> _About this task_: Set down exactly the lines in the records below that run from the line with "Open the Positionsliste" to the line with "Given: Click the bell icon in row 3", inclusive, and nothing more.

[Items from a data source]
——————

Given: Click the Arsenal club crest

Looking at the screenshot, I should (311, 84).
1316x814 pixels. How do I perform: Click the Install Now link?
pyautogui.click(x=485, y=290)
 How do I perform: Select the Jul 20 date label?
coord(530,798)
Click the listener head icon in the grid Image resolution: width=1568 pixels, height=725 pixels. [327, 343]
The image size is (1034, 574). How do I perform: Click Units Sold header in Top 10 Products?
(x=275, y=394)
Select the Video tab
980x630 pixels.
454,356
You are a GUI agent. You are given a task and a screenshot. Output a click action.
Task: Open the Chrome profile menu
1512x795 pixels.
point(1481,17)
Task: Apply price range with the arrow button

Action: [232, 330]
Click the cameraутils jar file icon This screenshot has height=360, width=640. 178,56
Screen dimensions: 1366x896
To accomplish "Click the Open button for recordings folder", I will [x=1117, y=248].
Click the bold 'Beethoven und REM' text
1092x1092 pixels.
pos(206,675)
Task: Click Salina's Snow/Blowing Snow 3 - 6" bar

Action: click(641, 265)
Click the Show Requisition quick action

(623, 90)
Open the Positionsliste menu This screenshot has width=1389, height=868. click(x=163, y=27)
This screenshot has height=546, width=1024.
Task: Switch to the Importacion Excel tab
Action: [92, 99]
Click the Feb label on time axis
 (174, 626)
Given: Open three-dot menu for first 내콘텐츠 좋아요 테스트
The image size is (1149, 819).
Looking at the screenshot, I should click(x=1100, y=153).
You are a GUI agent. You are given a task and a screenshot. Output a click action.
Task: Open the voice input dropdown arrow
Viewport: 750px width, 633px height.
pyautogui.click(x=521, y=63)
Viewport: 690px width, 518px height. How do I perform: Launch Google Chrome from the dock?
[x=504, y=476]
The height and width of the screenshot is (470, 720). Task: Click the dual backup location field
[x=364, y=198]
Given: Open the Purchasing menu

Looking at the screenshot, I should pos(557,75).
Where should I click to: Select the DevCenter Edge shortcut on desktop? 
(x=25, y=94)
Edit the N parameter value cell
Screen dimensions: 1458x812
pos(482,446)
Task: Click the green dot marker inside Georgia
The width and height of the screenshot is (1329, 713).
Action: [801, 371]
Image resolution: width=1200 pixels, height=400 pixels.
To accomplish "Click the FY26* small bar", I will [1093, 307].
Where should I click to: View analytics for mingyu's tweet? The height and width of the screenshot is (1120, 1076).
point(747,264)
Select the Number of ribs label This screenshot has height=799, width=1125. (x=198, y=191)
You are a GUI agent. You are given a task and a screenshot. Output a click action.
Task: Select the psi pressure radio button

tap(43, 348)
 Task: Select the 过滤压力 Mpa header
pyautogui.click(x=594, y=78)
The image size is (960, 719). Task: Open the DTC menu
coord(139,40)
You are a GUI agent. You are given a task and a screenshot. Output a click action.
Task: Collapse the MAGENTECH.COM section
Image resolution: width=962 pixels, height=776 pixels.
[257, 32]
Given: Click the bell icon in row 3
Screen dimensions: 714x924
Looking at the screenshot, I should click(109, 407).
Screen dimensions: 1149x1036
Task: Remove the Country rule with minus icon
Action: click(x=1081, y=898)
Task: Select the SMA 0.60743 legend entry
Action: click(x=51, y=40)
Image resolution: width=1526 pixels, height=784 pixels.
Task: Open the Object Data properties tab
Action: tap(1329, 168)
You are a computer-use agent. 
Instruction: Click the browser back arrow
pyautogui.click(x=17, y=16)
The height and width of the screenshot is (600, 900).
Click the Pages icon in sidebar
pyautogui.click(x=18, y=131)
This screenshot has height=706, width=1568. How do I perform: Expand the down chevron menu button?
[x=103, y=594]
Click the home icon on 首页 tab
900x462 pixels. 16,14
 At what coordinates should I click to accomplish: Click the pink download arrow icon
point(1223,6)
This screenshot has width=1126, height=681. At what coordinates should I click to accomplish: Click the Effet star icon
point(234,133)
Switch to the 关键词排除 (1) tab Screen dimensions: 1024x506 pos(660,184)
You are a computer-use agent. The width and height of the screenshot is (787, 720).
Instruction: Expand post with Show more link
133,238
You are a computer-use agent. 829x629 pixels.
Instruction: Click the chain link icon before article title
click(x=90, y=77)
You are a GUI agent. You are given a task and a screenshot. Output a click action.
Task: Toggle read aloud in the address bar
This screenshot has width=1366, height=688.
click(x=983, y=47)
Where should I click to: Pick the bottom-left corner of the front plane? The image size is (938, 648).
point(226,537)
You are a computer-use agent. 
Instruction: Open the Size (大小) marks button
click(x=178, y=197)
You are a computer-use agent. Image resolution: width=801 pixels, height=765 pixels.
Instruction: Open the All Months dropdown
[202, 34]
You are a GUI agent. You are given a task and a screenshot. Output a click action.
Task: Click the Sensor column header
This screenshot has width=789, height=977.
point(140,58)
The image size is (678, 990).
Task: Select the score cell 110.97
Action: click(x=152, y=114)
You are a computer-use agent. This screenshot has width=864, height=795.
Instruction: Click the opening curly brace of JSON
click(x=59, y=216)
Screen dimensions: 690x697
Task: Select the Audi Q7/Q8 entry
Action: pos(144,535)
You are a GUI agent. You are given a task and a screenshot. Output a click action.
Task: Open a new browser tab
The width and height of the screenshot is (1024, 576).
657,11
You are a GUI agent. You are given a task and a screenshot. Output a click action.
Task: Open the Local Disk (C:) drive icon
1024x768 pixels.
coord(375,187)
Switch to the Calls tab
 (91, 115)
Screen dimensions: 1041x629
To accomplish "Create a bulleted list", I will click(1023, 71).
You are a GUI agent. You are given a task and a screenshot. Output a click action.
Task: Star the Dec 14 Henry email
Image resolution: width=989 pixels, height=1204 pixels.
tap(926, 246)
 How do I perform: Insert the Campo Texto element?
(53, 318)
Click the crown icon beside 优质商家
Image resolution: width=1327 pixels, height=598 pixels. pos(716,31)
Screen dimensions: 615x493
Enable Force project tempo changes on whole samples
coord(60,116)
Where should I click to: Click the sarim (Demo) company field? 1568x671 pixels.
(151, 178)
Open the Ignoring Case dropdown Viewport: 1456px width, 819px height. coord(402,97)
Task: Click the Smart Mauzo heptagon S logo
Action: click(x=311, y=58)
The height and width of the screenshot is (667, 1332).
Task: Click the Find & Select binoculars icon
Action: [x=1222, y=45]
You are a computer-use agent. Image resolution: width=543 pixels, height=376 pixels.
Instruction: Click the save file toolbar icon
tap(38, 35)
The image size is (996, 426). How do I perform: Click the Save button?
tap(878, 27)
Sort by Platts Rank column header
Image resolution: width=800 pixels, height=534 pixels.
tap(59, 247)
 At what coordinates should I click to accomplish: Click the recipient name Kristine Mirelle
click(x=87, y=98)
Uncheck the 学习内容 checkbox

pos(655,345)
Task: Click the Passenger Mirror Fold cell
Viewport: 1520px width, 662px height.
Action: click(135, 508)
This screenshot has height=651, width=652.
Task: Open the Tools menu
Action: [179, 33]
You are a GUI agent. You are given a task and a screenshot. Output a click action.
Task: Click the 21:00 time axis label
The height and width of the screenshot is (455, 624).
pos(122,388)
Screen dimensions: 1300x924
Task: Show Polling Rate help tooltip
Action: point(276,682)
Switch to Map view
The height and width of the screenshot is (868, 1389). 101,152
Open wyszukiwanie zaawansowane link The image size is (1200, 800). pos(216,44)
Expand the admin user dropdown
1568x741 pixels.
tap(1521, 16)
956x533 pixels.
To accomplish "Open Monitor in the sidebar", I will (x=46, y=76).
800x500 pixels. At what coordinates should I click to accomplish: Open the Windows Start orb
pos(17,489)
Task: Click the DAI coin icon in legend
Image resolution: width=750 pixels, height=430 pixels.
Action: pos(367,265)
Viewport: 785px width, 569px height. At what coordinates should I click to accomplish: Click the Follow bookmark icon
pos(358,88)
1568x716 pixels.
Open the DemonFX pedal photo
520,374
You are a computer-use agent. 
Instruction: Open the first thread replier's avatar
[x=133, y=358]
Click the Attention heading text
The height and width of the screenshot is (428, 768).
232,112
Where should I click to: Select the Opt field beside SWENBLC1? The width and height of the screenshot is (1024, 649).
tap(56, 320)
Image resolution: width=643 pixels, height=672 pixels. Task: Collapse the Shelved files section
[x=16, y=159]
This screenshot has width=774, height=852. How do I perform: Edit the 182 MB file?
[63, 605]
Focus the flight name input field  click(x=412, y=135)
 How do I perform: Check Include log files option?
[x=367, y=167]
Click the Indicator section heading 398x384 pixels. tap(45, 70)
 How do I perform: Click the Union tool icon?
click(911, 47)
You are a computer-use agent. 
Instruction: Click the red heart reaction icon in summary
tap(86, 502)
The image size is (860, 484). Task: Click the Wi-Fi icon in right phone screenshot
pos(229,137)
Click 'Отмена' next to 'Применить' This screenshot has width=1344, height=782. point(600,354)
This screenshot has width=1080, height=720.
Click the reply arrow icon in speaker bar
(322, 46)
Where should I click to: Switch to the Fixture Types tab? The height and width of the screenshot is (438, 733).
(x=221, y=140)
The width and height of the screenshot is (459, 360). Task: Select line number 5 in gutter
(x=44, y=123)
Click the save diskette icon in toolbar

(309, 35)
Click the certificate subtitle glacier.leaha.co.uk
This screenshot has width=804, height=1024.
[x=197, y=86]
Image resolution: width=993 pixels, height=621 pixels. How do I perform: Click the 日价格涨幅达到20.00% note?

——————

> _Written reply_:
Open the Positionsliste menu This screenshot has width=1389, height=868. click(x=163, y=27)
This screenshot has height=546, width=1024.
Task: Switch to the Importacion Excel tab
Action: [92, 99]
Click the Feb label on time axis
 (174, 626)
Given: Open three-dot menu for first 내콘텐츠 좋아요 테스트
The image size is (1149, 819).
Looking at the screenshot, I should click(x=1100, y=153).
You are a GUI agent. You are given a task and a screenshot. Output a click action.
Task: Open the voice input dropdown arrow
Viewport: 750px width, 633px height.
pyautogui.click(x=521, y=63)
Viewport: 690px width, 518px height. How do I perform: Launch Google Chrome from the dock?
[x=504, y=476]
The height and width of the screenshot is (470, 720). Task: Click the dual backup location field
[x=364, y=198]
Given: Open the Purchasing menu

Looking at the screenshot, I should pos(557,75).
Where should I click to: Select the DevCenter Edge shortcut on desktop? 
(x=25, y=94)
Edit the N parameter value cell
Screen dimensions: 1458x812
pos(482,446)
Task: Click the green dot marker inside Georgia
The width and height of the screenshot is (1329, 713).
Action: [801, 371]
Image resolution: width=1200 pixels, height=400 pixels.
To accomplish "Click the FY26* small bar", I will [1093, 307].
Where should I click to: View analytics for mingyu's tweet? The height and width of the screenshot is (1120, 1076).
point(747,264)
Select the Number of ribs label This screenshot has height=799, width=1125. (x=198, y=191)
You are a GUI agent. You are given a task and a screenshot. Output a click action.
Task: Select the psi pressure radio button

tap(43, 348)
 Task: Select the 过滤压力 Mpa header
pyautogui.click(x=594, y=78)
The image size is (960, 719). Task: Open the DTC menu
coord(139,40)
You are a GUI agent. You are given a task and a screenshot. Output a click action.
Task: Collapse the MAGENTECH.COM section
Image resolution: width=962 pixels, height=776 pixels.
[257, 32]
Given: Click the bell icon in row 3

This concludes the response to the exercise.